1. Mensagem de Alberto Branquinho (ex-Alf Mil de Op Esp da CART 1689 (Fá, Catió, Cabedu, Gandembel e Canquelifá, 1967/69), com data de 7 de Dezembro de 2009:
Carlos Vinhal
Junto vai um texto sobre morte e vida ou sobre vida e morte sobre tempos que estavam pela... "hora da morte".
Um abraço bem vivo do
Alberto Branquinho
C O N T R A P O N T O (3)
FUGAS…
Antes de chegar à Guiné, eu era eterno. Morte? Não havia (para mim). Ela estava longe… no tempo e no espaço.
Mesmo o suicídio do rapaz, que se pendurou do ferro mais alto do beliche durante um fim-de-semana algum tempo antes do nosso embarque, não aproximou de mim a ideia da morte. Deu, até, para aprender uma coisa – que o suicida, antes de executar o acto contra si mesmo, descalça ou, pelo menos, desaperta as botas.
Na Guiné, não demorou muito tempo a concluir que… não regressaria. E um homem, quando atinge o ponto que julga ser de não retorno, começava a baloiçar entre dois comportamentos: ou provocar o embrutecimento, a caminho da autodestruição (não, não pelo suicídio!) ou, quando a realidade espremia os miolos, causando angústias, insónias, irritações - a afogar-se em relaxantes, calmantes e outros. Era nessa altura que se começava o dia a beber duas “bazucas” em jejum. (Mesmo quentes, quando o frigorífico a petróleo estava avariado)
Não havia carta da família, por mais próxima que fosse, nem madrinhas de guerra que, por escrito, pudessem ajudar. Os mais fracos (e conhecedores…) movimentavam-se para irem à consulta de psiquiatria, em Bissau.
A saída era, muitas vezes, a dedicação a um macaco, a um periquito, a um cão. Assumiam-se atitudes extravagantes e bizarras, habitualmente nos cortes do cabelo, da barba e bigodes muito “criativos”.
Havia, também, quem, nas horas vagas, passeasse, cuidadosamente, latas de conserva puxadas por um fio, de modo a que não caíssem as “pedrinhas” que tinham colocado lá dentro.
Ou quem, em noite de insónia, agravada pelas picadas e zumbidos dos mosquitos, tentasse matá-los com rajadas de G-3.
Ou quem, no início das chuvas e debaixo de chuva, saísse de noite, de lanterna eléctrica na mão esquerda e vassoura na direita, matando os sapos e rãs que, num ápice, surgiam de não-sei-onde às centenas, num coaxar infernal, como um coro maluco e desafinado de tenores, barítonos e contraltos.

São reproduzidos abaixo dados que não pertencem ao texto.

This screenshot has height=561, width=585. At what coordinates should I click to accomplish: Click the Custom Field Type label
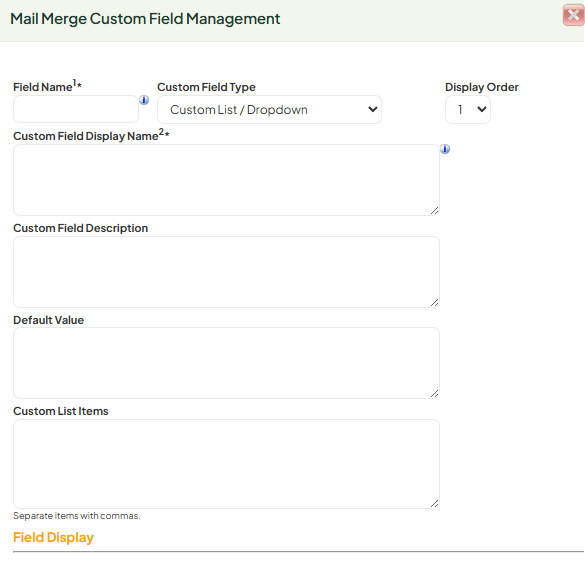(x=206, y=87)
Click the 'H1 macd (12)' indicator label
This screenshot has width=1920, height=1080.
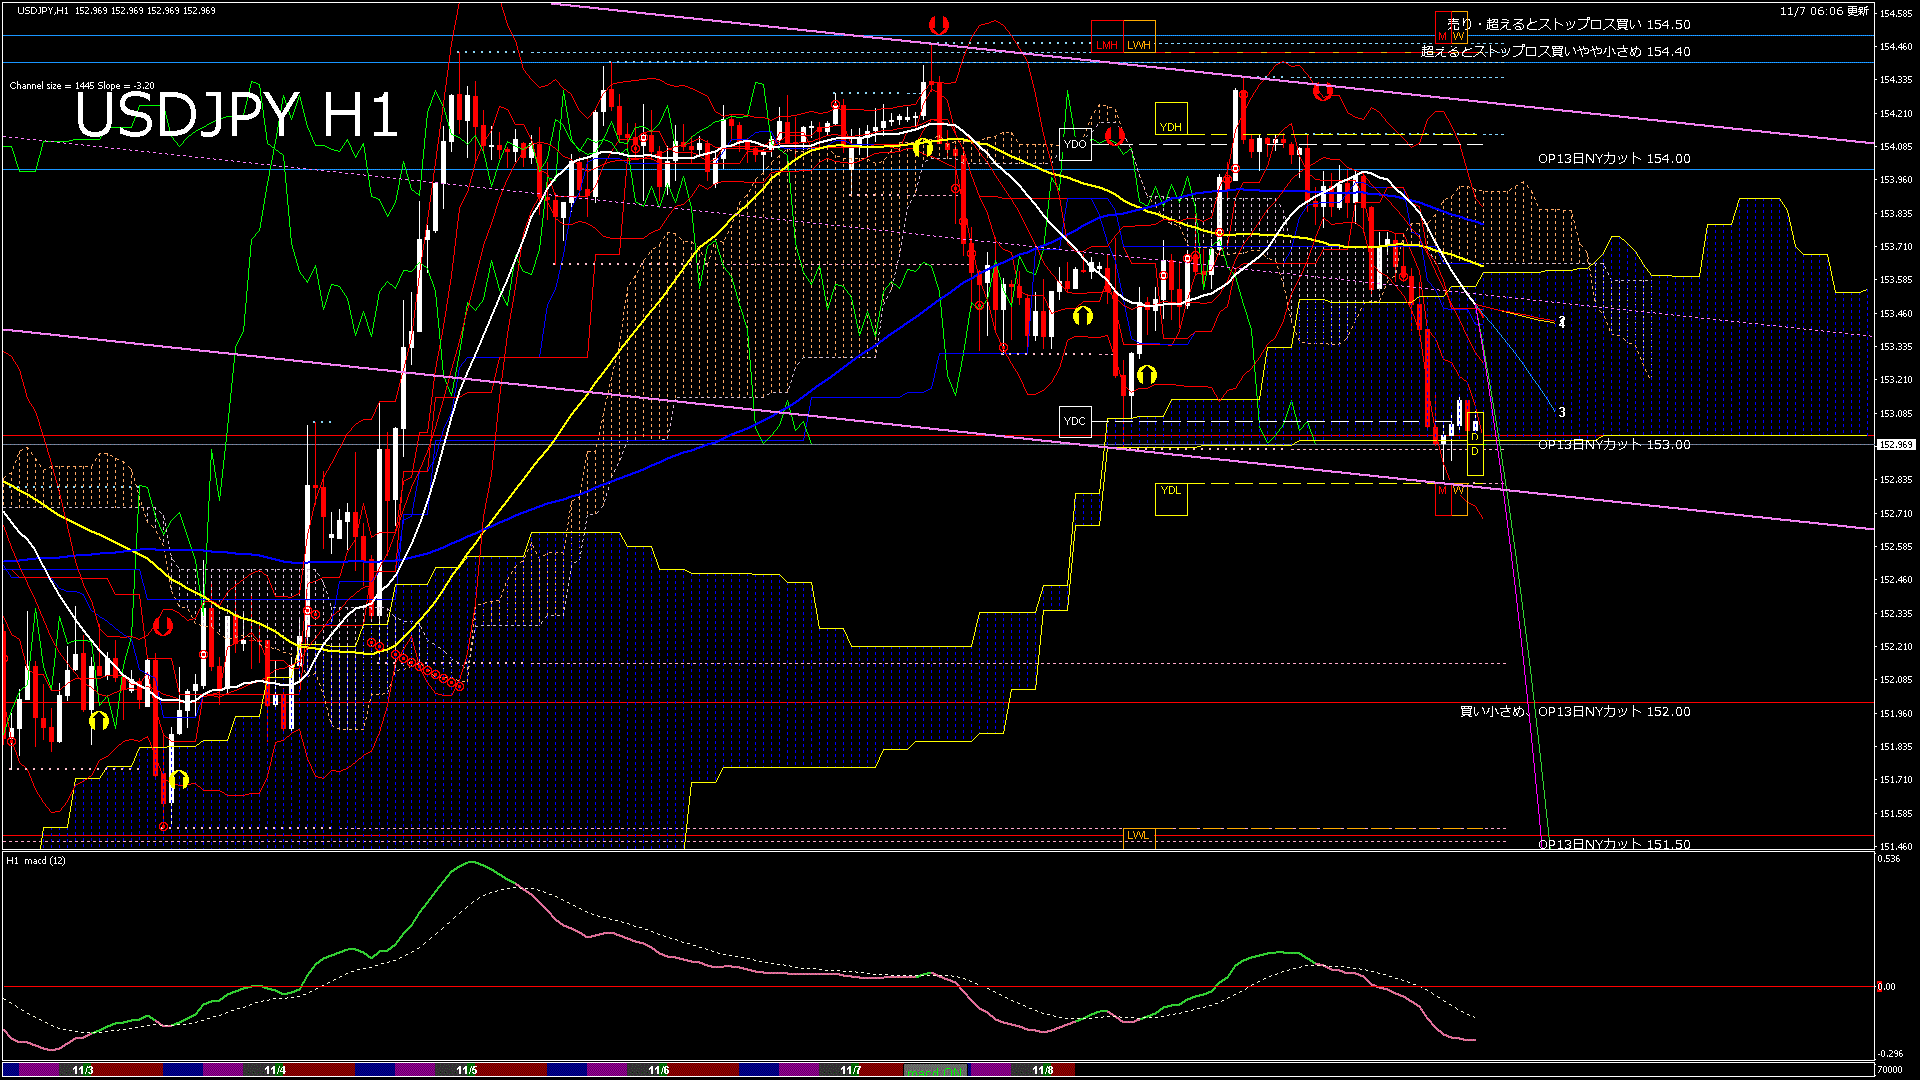[37, 860]
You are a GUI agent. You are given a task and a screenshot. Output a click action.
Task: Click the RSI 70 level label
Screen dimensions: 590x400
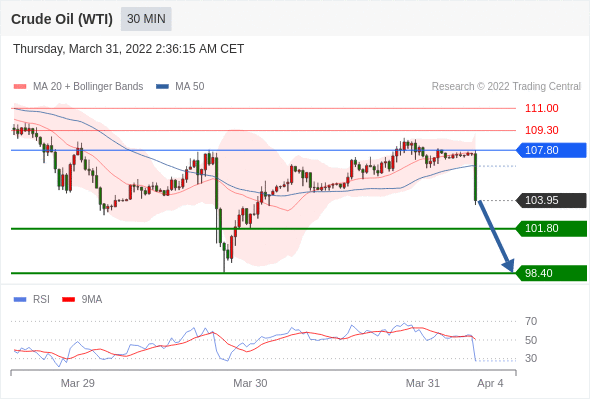click(x=531, y=321)
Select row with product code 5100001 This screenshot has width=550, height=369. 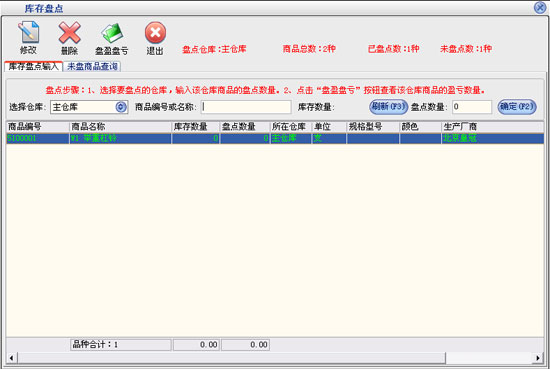pyautogui.click(x=275, y=138)
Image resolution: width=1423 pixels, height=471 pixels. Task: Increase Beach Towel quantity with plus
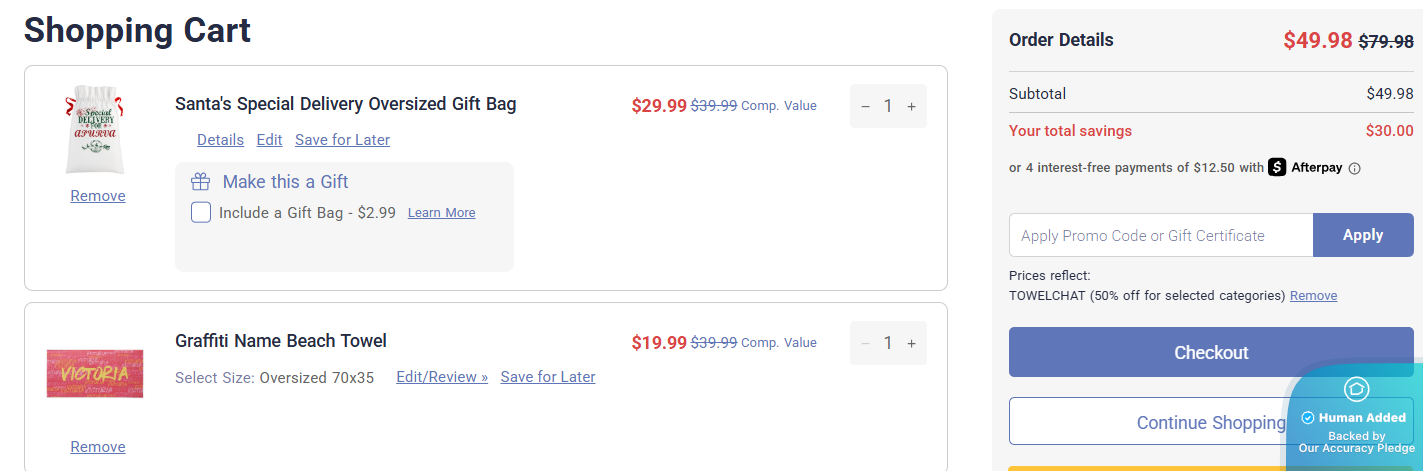pyautogui.click(x=911, y=343)
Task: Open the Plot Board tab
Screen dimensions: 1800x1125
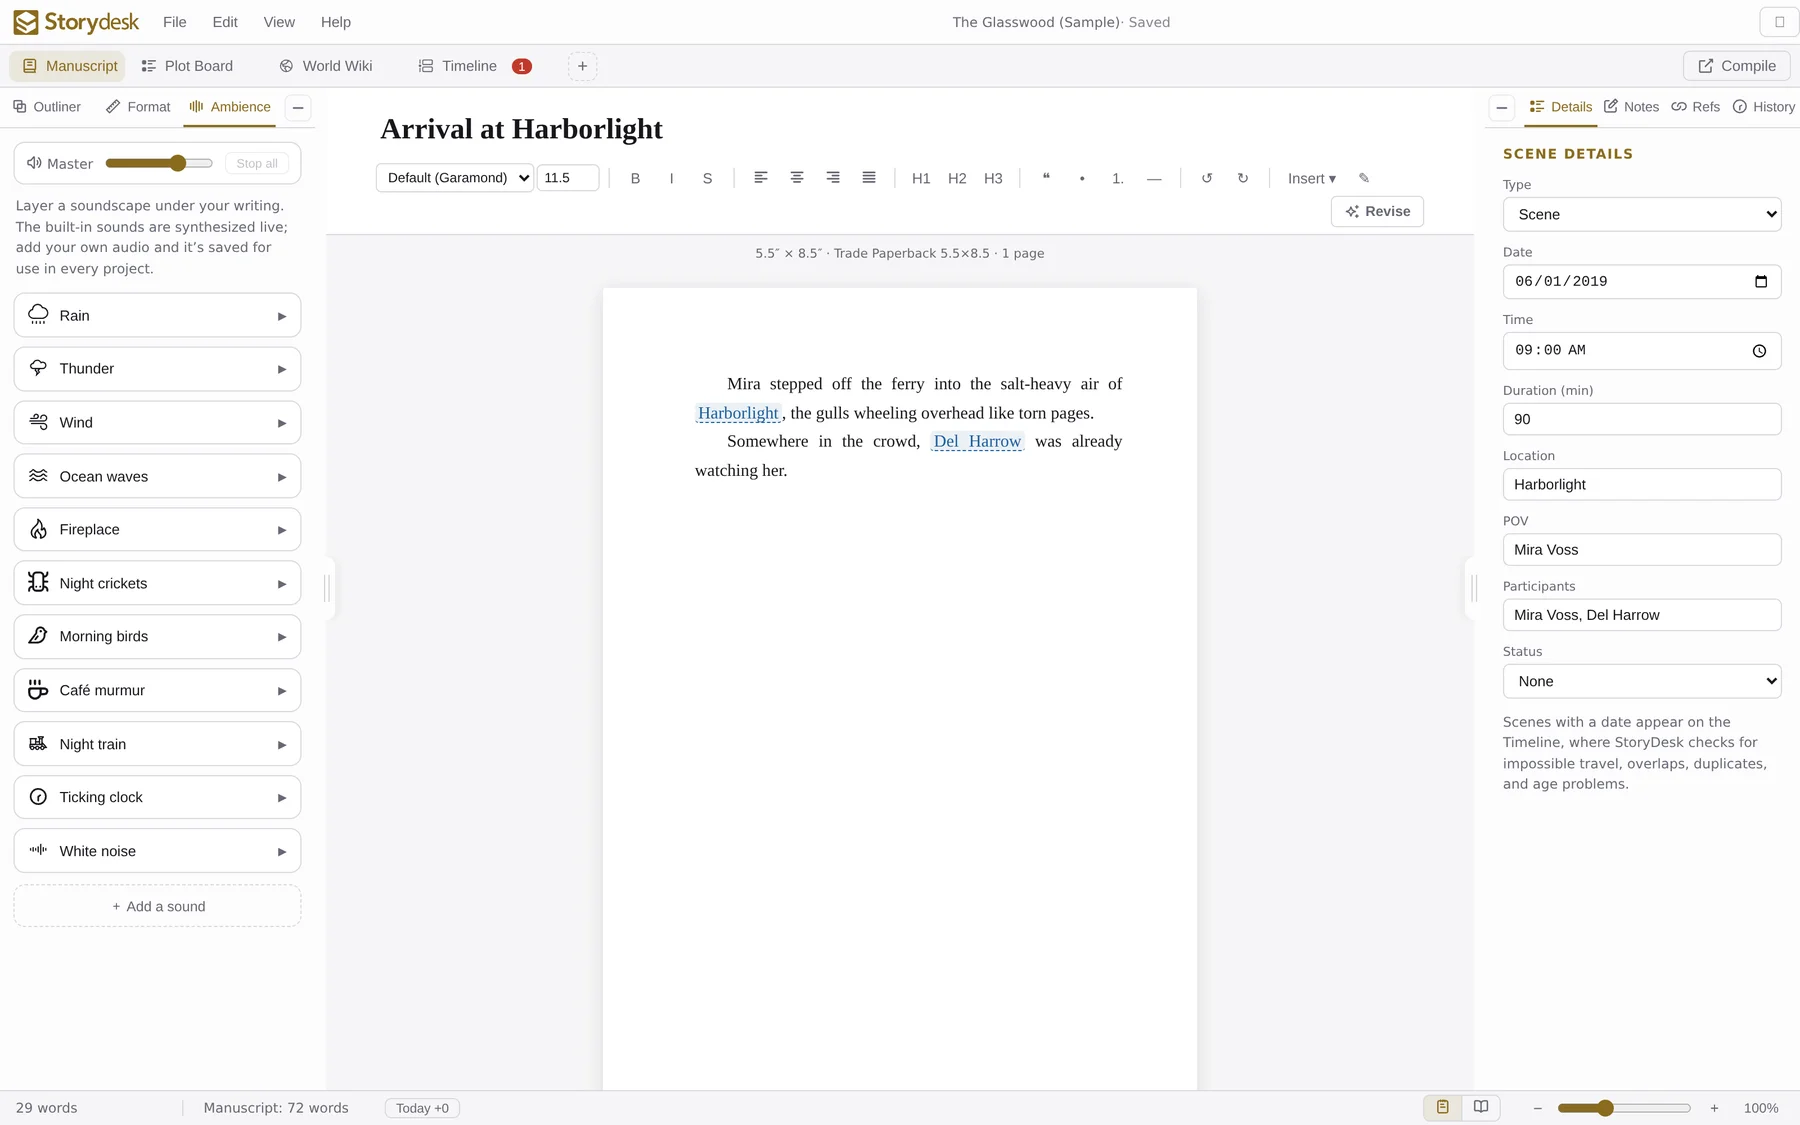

Coisas… Coisas que ainda hoje se recordam, com a diferença de que, agora, nos fazem sorrir (embora sentindo, ainda, um grão de angústia lá bem no fundo, bem fundo da alma).
Alberto Branquinho
__________
Notas de CV:
(*) Vd. poste de 10 de Novembro de 2009 > Guiné 63/74 - P5247: Ser solidário (44): A propósito do Dia dos Veteranos em Stoughton - Estados Unidos da América (Alberto Branquinho)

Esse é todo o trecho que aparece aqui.